Une éolienne citoyenne
Situées de part et d’autre de la nationale 63, les éoliennes qui y sont envisagées produiront jusqu’à 35790 MWh par an, soit l’équivalent de la consommation annuelle d’électricité de 9673 ménages wallons. Émissions zéro a conclu un accord avec la société Eneco et, en cas d’obtention du permis pour le parc, une des quatre éoliennes sera exploitée par la coopérative. "Nous sommes co-développeur du projet mais c’est la société Eneco qui introduit le permis", précise Bernard Deboyser, chargé de projet chez Émissions zéro.
Permis deux fois refusé
Le projet a été validé au niveau environnemental mais refusé pour des questions paysagères. "Le projet respectait les critères de protection et de préservation de l’environnement, de la faune et de la biodiversité et il avait d’ailleurs reçu un avis positif du Département de la nature et des forêts de la Région wallonne. Cependant, le permis a été refusé une première fois par les fonctionnaires de la Région, le 20 août 2021. Les motifs invoqués étaient basés sur des considérations très subjectives relatives, principalement, à l’intégration paysagère et l’impact sur le patrimoine", poursuit Bernard Deboyser.

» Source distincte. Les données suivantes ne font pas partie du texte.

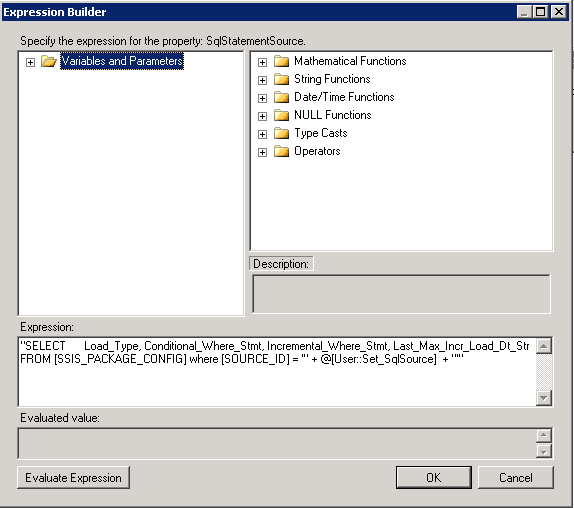
Task: Click the Variables and Parameters folder icon
Action: coord(48,61)
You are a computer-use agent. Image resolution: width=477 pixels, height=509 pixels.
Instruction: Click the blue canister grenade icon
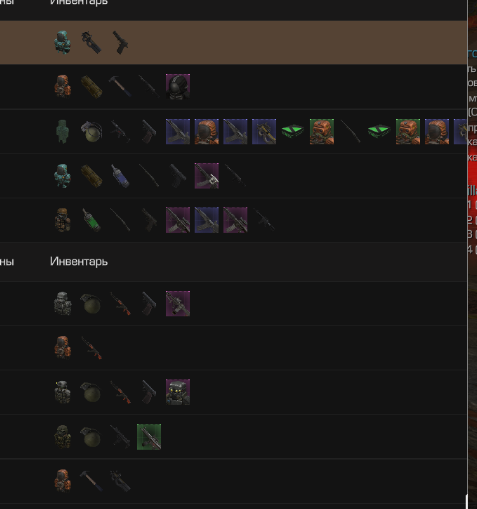click(x=120, y=176)
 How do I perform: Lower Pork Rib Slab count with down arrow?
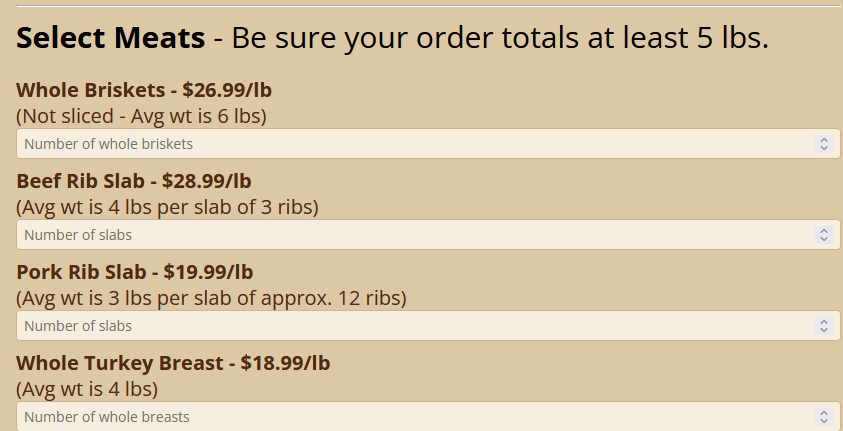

Jurisprudence pour les autres dossiers éoliens?
Un premier recours contre cette décision a donc été introduit par la coopérative auprès des ministres concernés: Céline Tellier, ministre de l’Environnement, et Willy Borsus, ministre de l’Aménagement du territoire. Ceux-ci ont confirmé le refus de permis le 14 mars 2022, en invoquant des arguments similaires: "Nous n’acceptons pas cette décision, insiste le chargé de projet, alors que nous devons tout mettre en œuvre pour sécuriser nos approvisionnements en énergie. Mais surtout nous sommes étonnés qu’aucune pondération des intérêts ne soit faite entre l’impact du projet et les bénéfices en termes de production d’énergie renouvelable. Est-ce que le Condroz est différent des autres régions de Wallonie? Devons-nous expliquer aux habitants de la Hesbaye, de l’Ardenne ou du Pays de Herve, que leur paysage est moins important que celui du Condroz? Dans le document motivant le refus, le terme de préserver les “paysages du vrai Condroz” est repris à 24 reprises, sans que cette expression ne soit détaillée, objectivée. Nous sommes très inquiets car si on accepte l’argumentation de l’atteinte au paysage, toutes les demandes de permis pourraient être refusées pour de telles raisons purement subjectives", pointent le chargé de projet et le secrétaire Georges Geury.
Double première
La coopérative a donc introduit ce vendredi un recours au Conseil d’état contre le refus de permis pour le parc éolien de Bois-et-Borsu. Une première. "Les coopératives n’ont pas de juristes en interne comme les promoteurs éoliens, la procédure est lourde, longue, nécessite des avocats spécialisés. Et puis, habituellement, les refus concernant l’éolien sont liés à des éléments environnementaux, souvent vérifiables. Ici, la raison est paysagère, totalement subjective. On se doit de réagir", poursuit le chargé de projet.
Urgence climatique
C’est aussi la première fois qu’un projet éolien est sous le coup d’un recours en annulation et en suspension, en accéléré donc, la coopérative évoquant l’urgence climatique et géopolitique. "On espère que le Conseil d’état comprendra l’urgence de la situation dans un contexte de risque de rupture d’approvisionnement en énergie liée au besoin pressant en énergies renouvelables et accélérée par la guerre en Ukraine", insiste le chargé de projet.
La coopérative a opté pour cette procédure en suspension car en cas de simple recours en annulation, le délai d’attente avant qu’une décision soit prise est de deux à trois ans. "Ici, on peut attendre une réponse endéans les trois à six mois", précise l’avocat, Me Brusselmans.